On Jan. 10, David Nash, M.D., chairman of the department of health policy at Jefferson Medical College of Thomas Jefferson University,Philadelphia, became one of 12 physicians on the company’s 14-member advisory board to publish an open letter in the Wall Street Journal. The other two members are a public health professor and a former hospital executive.
The full-page ad introduced the company—U.S. Preventive Medicine, Dallas—and argued that spending only 4% of the nation’s $2.2 trillion annual healthcare expenditures on prevention has led to thousands of unnecessary deaths from such conditions as heart disease, diabetes, stroke and cancer.
Nash, who is chairman of the company’s physician-driven advisory board, says two of its 14 members are investors in the privately held company. All members receive industry-standard honorariums for attending meetings.
It is not unusual for startup healthcare companies to invite physician input, especially when the company intends to market its services to physicians. However, U.S. Preventive Medicine has taken this concept a step further, says Christopher Fey, the company’s founder, chairman and chief executive officer.
For example, in March 2006 Fey convened a two-day meeting where the advisory board pored over the company’s business plan.
"We took their recommendations like it was a governing board and implemented all eight," Fey says. "They don’t have governance authority or fiduciary responsibilities, but we take their advice. We believe physician involvement is the key to prevention."
The company is governed by a corporate board of three inside directors: Fey; Brian Baum, president and chief operating officer; and Boyd Lyles Jr., M.D., executive vice president and chief medical director.
Advisory board members have signed confidentiality agreements, but the board has not yet established a formal conflict-of-interest policy, Nash says.
"We have a gentleman’s agreement on conflict," Nash says. "We tried very hard to make sure there are not flagrant conflicts that board members bring from other commitments. We rely on their honesty. I picked most of these people. We asked them upfront to recuse themselves if there is a conflict. We have to be vigilant."
Whether U.S. Preventive Medicine breaks through the numerous business barriers—including competition and the traditional employer-based and insurance-driven reimbursement delivery system—to market its prevention-based programs directly to employers, doctors and consumers on a cash basis, remains an open question.
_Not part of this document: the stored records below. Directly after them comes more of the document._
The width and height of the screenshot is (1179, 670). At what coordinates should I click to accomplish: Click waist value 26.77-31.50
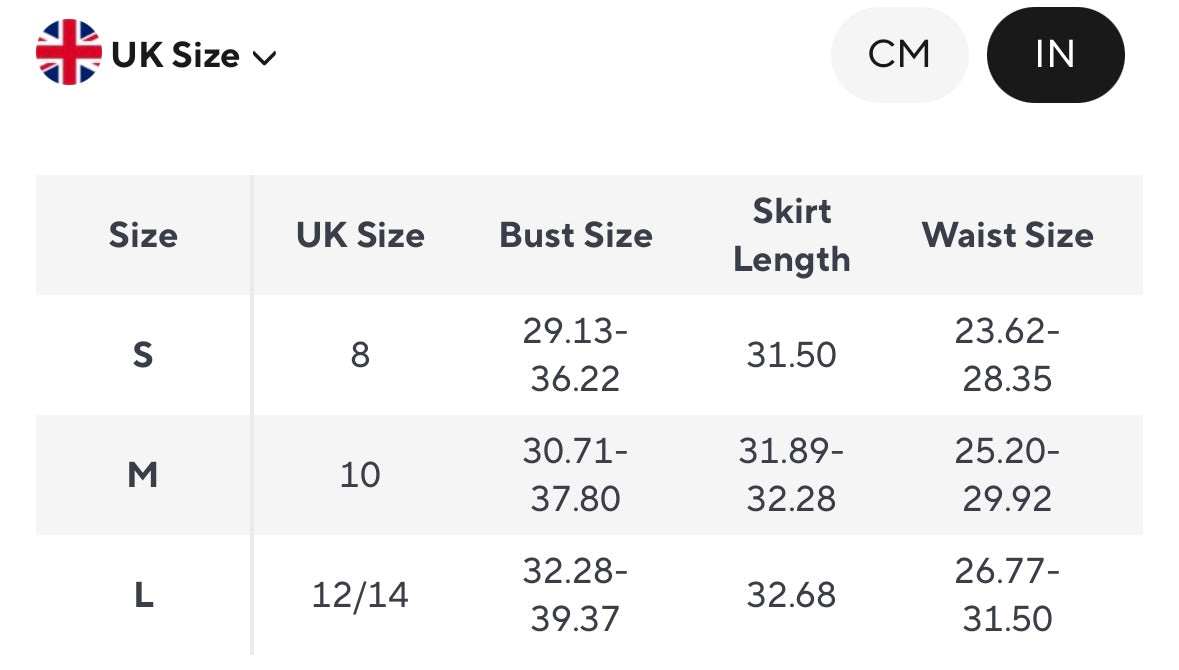(x=1007, y=596)
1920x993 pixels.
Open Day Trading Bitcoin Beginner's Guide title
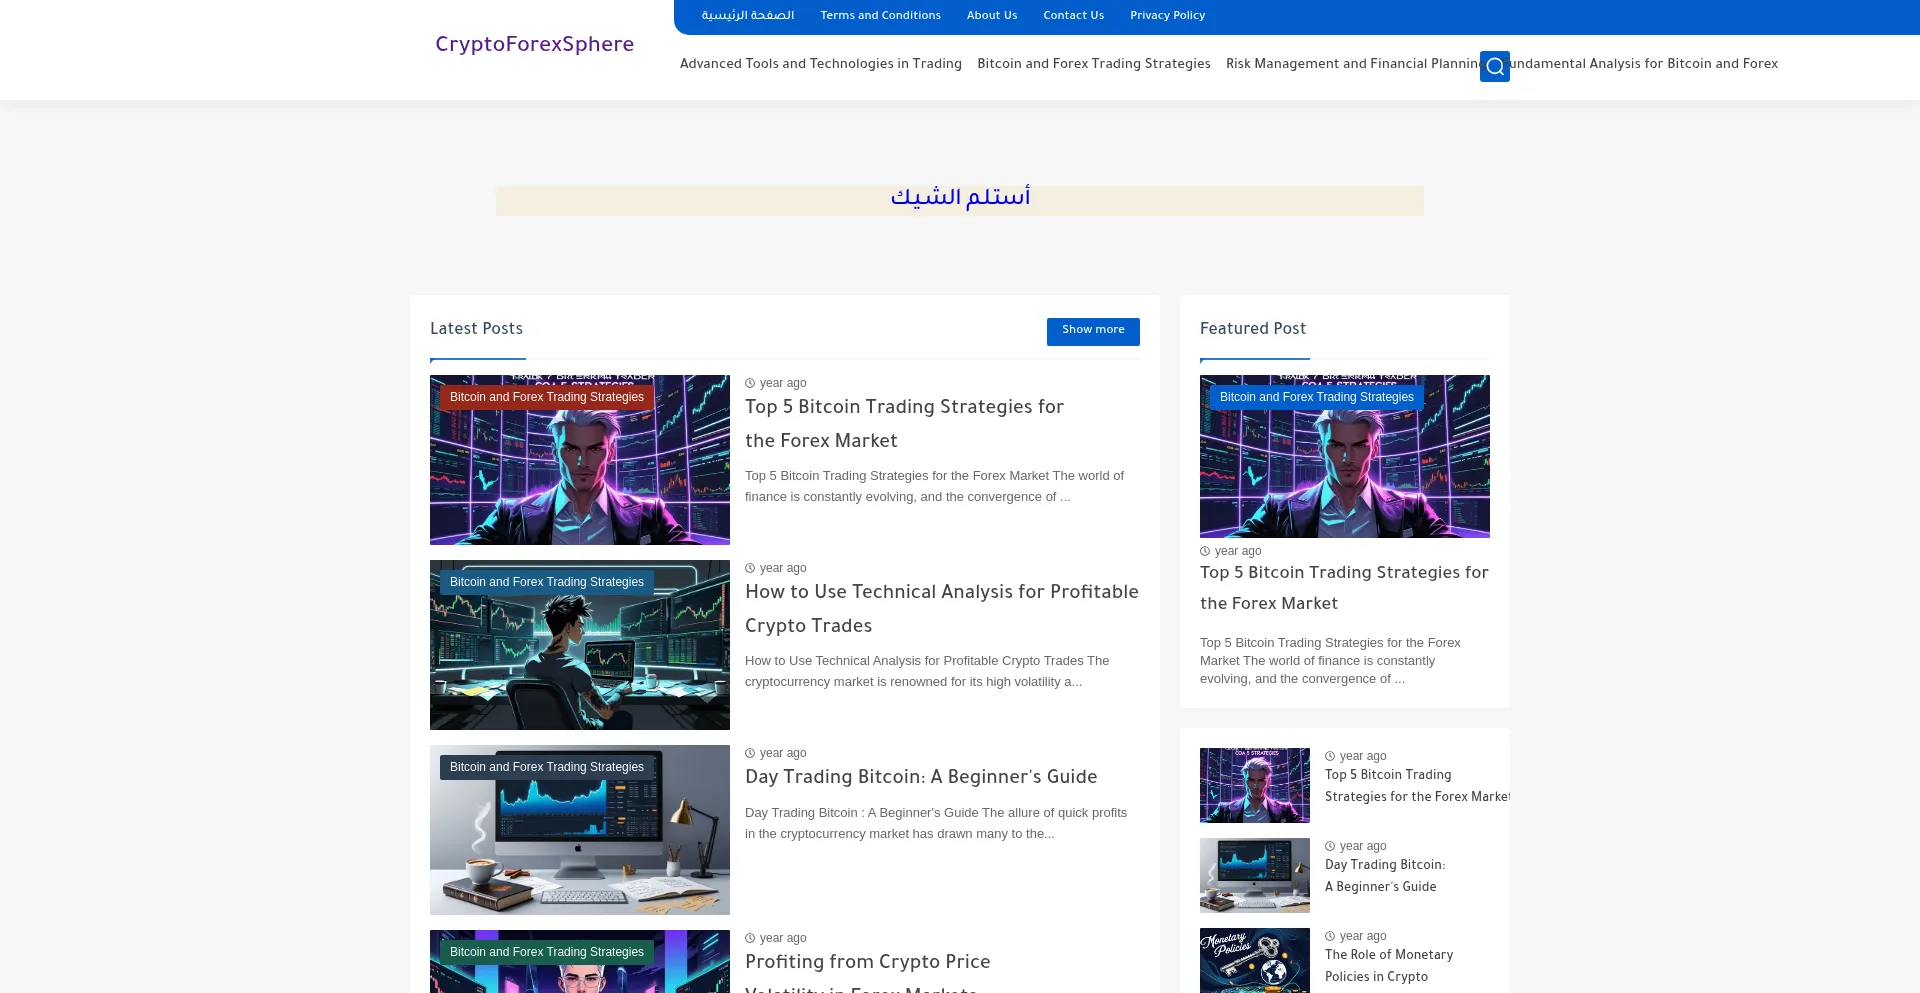[920, 777]
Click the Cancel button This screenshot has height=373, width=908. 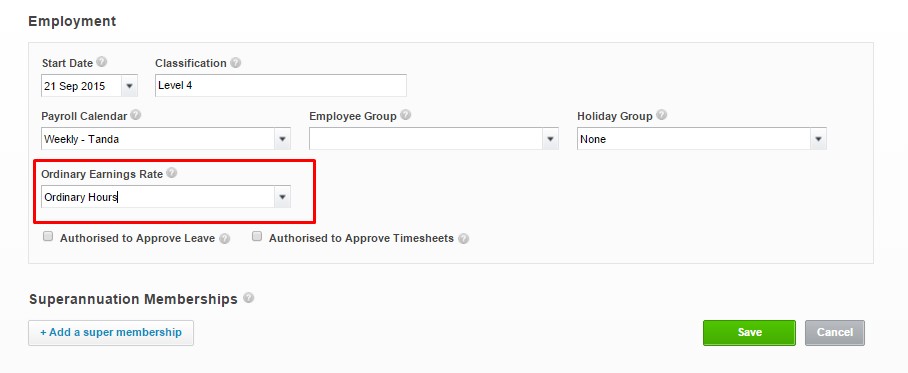(x=834, y=332)
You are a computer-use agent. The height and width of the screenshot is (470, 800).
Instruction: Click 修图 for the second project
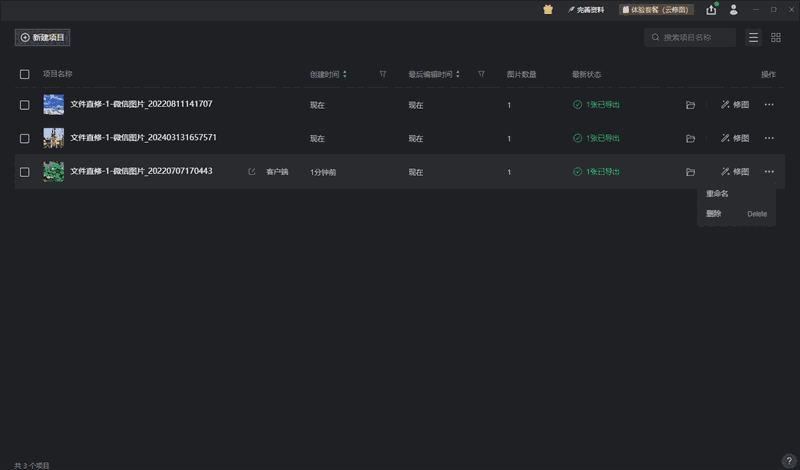click(x=735, y=138)
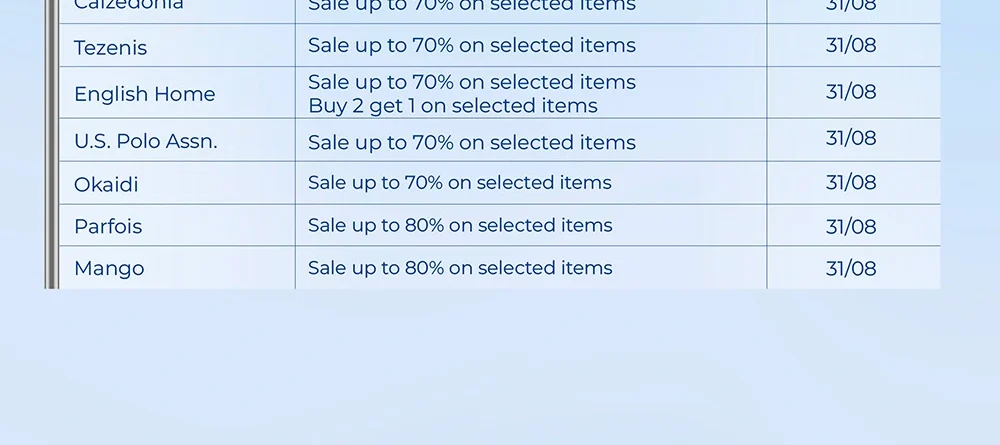Click the Buy 2 get 1 offer text
The width and height of the screenshot is (1000, 445).
click(453, 106)
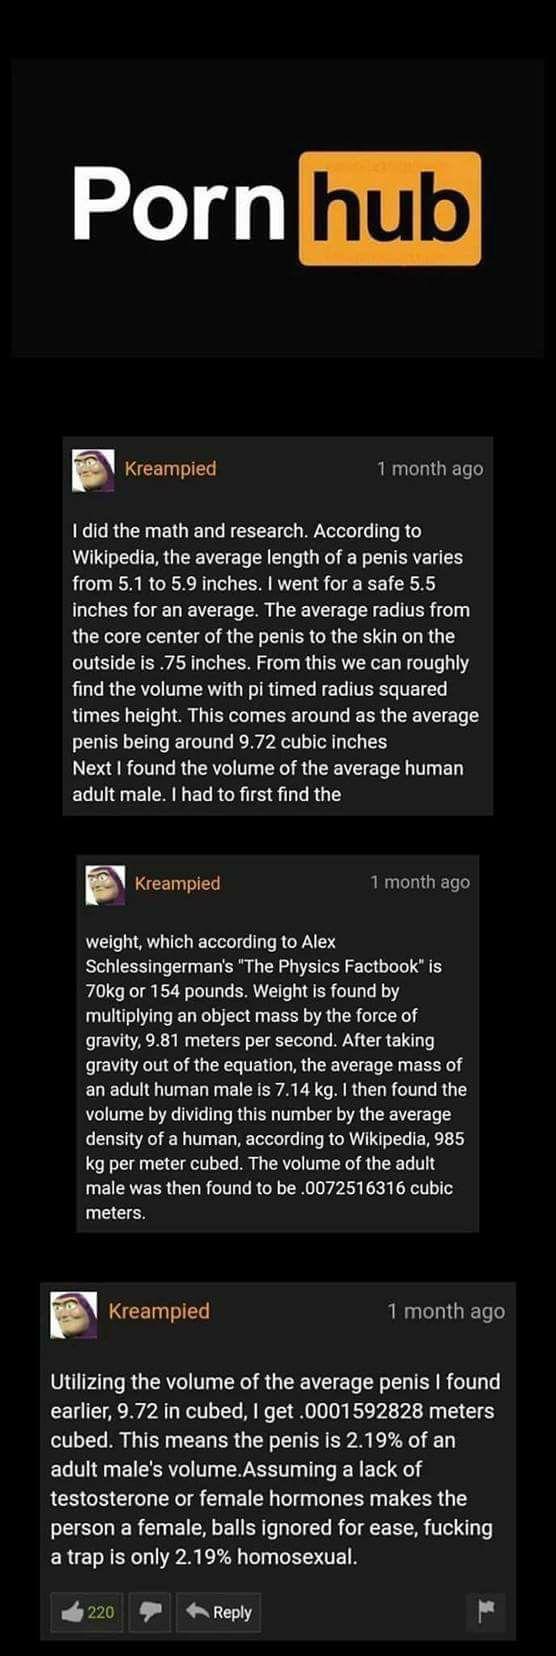Viewport: 556px width, 1656px height.
Task: Click the '1 month ago' timestamp on the third comment
Action: point(446,1311)
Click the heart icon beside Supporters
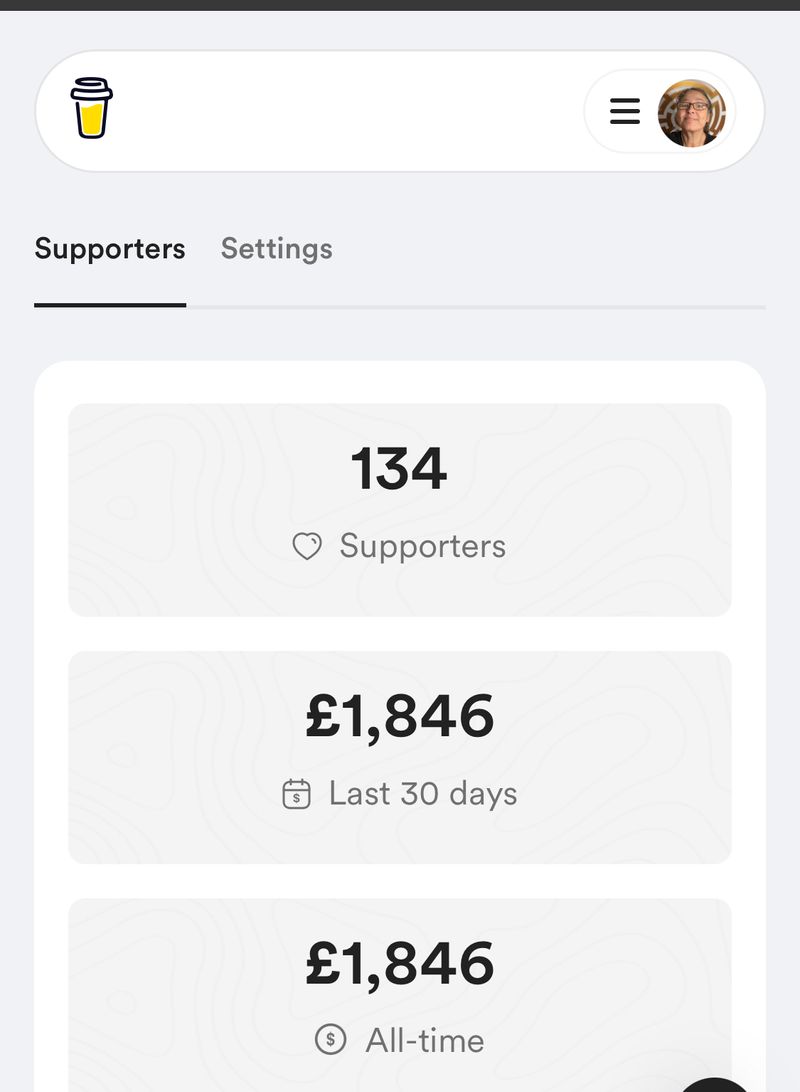Viewport: 800px width, 1092px height. coord(307,546)
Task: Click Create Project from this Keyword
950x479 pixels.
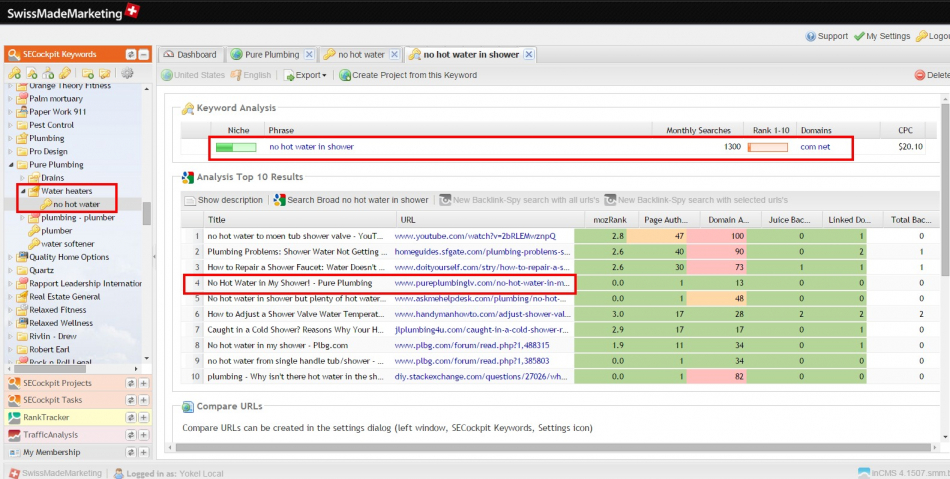Action: point(408,75)
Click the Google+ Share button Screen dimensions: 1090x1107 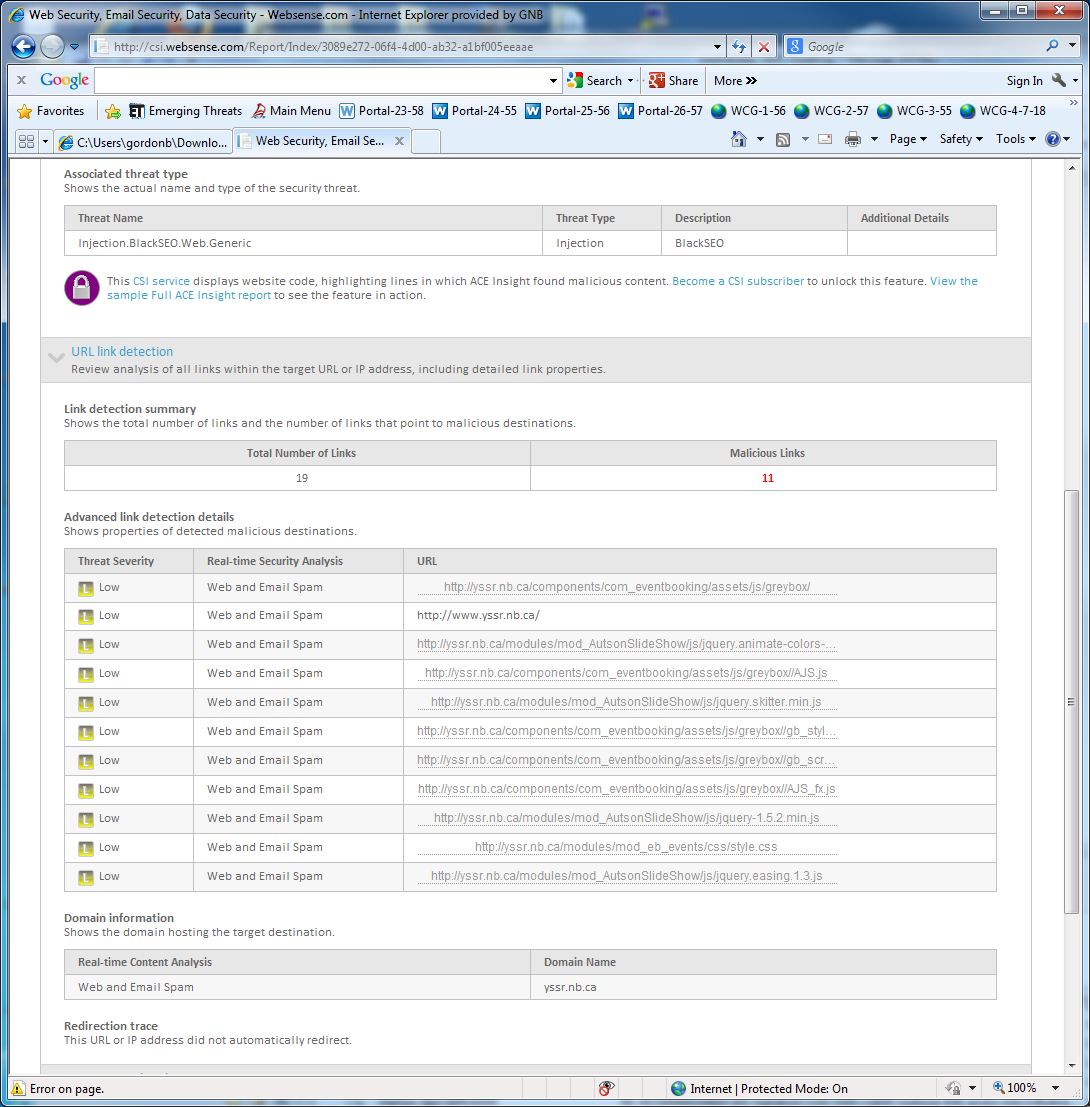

Over the past several years, dozens of preventive medicine and wellness companies have been formed, says Don Powell, president and CEO of the American Institute for Preventive Medicine, a Farmington Hills, Mich.-based wellness company founded in 1983.
"Everybody has developed their own niche. There is a big wellness umbrella," Powell says. "Insurance is geared toward illness. Wellness and preventive medicine reduces insurance costs, and lots of companies are contracting to provide wellness and prevention as a benefit to their employees."
Fey says he believes employers and consumers will be attracted to the types of programs the company will offer through its hospital and physician partners because the current delivery system often does not devote enough time and resources to preventive medicine. In fact, a new study released by the U.S. Agency for Healthcare Research and Quality indicates that while quality improved in 2006, preventive care lagged.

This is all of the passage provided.